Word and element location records

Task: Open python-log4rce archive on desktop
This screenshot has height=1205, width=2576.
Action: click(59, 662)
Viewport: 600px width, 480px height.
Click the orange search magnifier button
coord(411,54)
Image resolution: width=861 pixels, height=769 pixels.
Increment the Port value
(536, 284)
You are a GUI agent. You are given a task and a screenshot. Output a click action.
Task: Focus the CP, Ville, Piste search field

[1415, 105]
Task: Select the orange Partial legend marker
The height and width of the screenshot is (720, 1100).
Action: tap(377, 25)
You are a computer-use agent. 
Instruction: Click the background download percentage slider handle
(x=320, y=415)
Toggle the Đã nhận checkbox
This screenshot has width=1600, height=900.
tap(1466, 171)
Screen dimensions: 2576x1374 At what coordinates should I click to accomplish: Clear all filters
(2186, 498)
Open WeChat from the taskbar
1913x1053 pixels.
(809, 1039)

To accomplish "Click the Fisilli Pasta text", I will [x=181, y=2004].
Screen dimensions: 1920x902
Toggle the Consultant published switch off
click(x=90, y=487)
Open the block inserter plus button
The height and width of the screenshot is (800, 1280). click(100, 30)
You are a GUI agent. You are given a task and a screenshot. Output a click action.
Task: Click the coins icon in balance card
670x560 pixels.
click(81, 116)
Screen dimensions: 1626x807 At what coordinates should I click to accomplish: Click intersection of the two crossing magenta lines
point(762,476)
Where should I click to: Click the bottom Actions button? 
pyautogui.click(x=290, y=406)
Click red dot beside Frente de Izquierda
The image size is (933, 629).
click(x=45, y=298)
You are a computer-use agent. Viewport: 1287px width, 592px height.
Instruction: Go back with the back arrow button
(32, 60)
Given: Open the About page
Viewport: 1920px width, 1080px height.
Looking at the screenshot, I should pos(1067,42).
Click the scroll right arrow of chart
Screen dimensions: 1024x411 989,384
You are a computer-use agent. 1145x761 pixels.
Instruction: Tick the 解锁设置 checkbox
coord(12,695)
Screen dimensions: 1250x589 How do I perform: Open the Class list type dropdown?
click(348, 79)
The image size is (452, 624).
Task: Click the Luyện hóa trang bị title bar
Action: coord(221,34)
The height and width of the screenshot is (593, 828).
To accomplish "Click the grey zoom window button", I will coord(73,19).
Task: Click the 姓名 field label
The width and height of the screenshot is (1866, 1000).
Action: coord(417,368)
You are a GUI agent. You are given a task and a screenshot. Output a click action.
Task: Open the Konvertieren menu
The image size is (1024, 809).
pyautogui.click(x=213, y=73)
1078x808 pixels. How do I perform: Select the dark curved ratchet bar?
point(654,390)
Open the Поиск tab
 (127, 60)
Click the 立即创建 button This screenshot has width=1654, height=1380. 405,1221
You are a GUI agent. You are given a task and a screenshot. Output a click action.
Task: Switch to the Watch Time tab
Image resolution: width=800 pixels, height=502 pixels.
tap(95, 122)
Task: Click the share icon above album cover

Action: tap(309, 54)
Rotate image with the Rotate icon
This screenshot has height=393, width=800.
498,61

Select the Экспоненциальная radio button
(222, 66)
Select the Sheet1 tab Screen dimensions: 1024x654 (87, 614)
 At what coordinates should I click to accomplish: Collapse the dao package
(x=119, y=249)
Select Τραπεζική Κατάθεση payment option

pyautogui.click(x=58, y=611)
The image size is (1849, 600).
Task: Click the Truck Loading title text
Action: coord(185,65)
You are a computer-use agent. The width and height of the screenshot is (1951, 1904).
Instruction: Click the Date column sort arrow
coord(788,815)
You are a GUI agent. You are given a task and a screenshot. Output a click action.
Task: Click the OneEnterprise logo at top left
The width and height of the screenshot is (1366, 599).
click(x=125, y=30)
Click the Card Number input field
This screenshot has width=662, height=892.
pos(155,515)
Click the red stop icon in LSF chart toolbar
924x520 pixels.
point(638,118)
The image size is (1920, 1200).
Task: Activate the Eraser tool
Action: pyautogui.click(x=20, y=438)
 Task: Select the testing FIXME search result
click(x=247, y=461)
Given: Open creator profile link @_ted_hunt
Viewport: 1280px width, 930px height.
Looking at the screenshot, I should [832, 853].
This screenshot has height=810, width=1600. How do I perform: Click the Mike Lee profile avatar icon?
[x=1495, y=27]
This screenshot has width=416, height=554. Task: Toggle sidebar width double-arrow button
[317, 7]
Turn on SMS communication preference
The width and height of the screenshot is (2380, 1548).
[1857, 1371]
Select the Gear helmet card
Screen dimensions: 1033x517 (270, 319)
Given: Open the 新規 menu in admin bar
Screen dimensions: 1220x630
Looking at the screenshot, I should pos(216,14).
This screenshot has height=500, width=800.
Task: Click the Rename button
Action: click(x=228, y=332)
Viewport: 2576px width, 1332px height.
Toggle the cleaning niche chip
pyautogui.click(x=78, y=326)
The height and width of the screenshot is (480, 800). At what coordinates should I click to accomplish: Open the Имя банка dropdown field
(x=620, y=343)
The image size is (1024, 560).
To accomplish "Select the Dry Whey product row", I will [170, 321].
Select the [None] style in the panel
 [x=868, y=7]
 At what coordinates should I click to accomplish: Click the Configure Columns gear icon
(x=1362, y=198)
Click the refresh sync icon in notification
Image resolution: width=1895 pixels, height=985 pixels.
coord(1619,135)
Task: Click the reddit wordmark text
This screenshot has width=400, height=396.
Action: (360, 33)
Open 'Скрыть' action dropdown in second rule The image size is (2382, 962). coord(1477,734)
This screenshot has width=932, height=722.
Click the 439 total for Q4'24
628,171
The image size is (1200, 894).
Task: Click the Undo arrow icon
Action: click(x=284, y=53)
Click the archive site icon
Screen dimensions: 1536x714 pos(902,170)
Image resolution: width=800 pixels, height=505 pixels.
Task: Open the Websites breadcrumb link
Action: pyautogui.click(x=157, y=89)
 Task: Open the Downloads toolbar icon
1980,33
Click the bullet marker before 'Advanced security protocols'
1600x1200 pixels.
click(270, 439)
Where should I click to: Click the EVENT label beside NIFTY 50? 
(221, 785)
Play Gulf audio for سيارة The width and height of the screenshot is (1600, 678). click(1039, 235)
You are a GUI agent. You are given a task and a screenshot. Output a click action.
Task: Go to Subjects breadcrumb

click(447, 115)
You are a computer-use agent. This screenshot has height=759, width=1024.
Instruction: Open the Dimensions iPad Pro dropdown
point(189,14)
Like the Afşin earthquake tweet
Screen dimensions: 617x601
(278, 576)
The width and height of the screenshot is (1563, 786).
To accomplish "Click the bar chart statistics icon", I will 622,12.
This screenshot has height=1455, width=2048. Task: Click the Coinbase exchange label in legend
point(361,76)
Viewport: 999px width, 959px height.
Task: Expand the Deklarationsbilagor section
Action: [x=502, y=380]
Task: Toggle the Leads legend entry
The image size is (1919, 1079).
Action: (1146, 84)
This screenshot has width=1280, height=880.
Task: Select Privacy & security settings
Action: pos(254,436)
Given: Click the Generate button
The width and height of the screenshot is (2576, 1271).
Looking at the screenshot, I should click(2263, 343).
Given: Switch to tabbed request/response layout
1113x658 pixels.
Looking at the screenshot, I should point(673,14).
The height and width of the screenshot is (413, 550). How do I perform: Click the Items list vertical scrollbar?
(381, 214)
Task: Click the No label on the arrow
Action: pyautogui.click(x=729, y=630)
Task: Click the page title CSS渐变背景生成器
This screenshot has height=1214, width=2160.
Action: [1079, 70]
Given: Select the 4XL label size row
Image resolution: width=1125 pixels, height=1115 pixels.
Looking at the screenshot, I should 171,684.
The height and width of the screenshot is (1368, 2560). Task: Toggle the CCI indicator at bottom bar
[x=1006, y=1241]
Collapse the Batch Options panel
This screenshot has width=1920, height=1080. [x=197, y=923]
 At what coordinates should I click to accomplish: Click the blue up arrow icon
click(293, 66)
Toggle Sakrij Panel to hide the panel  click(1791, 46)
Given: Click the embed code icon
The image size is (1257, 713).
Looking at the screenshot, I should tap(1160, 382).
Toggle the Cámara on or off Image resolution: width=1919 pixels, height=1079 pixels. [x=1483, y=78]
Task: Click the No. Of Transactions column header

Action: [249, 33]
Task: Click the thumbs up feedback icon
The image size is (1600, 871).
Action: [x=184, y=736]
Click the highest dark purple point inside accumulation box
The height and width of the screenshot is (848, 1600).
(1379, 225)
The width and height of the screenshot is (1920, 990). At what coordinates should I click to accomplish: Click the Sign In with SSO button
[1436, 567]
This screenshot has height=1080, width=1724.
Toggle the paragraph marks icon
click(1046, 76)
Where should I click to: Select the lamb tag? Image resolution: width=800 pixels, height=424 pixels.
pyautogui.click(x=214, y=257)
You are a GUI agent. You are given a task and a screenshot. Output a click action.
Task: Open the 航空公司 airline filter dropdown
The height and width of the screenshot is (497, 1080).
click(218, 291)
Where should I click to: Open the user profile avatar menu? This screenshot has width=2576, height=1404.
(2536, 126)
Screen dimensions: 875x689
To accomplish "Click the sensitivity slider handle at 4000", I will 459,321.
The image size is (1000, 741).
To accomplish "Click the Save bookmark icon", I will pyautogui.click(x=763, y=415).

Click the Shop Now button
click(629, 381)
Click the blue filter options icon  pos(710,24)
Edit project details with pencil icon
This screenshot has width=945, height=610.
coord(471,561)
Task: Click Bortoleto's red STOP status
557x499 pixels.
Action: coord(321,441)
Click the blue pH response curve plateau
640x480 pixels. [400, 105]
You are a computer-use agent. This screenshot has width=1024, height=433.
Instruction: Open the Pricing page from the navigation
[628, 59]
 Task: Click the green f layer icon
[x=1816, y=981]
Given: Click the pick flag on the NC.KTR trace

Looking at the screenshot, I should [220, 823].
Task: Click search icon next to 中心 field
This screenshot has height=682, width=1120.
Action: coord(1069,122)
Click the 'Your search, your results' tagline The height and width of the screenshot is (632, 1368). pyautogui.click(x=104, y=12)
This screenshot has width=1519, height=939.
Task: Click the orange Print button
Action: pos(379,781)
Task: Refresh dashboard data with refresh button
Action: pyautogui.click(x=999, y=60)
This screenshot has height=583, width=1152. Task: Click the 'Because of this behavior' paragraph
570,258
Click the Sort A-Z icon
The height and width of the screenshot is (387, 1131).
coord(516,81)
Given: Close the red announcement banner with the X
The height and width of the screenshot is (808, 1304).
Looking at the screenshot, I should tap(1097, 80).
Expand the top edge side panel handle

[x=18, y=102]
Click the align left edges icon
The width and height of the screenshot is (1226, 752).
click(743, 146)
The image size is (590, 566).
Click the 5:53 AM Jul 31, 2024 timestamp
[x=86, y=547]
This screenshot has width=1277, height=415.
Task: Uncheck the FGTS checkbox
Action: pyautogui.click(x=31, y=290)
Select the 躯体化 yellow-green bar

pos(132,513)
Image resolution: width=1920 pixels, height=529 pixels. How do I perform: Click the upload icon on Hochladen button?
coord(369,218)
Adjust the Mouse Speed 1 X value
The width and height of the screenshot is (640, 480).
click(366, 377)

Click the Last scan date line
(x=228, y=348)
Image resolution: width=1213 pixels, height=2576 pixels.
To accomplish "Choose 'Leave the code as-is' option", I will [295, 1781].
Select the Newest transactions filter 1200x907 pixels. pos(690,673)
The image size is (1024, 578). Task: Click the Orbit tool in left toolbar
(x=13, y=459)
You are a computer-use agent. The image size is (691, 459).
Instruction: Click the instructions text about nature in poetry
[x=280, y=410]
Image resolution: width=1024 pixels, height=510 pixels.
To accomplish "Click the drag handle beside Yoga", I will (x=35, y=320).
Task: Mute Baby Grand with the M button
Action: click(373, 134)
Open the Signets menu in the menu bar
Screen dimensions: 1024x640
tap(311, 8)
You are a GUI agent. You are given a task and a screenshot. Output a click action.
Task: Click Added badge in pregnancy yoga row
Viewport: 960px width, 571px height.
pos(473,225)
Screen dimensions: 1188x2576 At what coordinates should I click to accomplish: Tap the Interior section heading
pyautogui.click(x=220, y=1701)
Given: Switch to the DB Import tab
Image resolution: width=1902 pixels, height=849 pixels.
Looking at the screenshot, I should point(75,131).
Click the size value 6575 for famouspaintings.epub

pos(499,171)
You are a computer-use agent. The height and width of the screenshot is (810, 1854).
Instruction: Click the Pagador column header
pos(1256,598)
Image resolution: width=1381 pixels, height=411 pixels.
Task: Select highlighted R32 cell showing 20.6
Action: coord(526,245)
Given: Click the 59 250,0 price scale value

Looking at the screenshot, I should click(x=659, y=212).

SET PROBLEM: Convert everything from the line containing "You are a computer-use agent. The image" down to the line containing "[x=280, y=410]" into a Markdown table with the columns Row and Line, numbering each line and leaving out any blank lines.

EXERCISE OUTPUT:
| Row | Line |
|---|---|
| 1 | You are a computer-use agent. The image size is (691, 459). |
| 2 | Instruction: Click the instructions text about nature in poetry |
| 3 | [x=280, y=410] |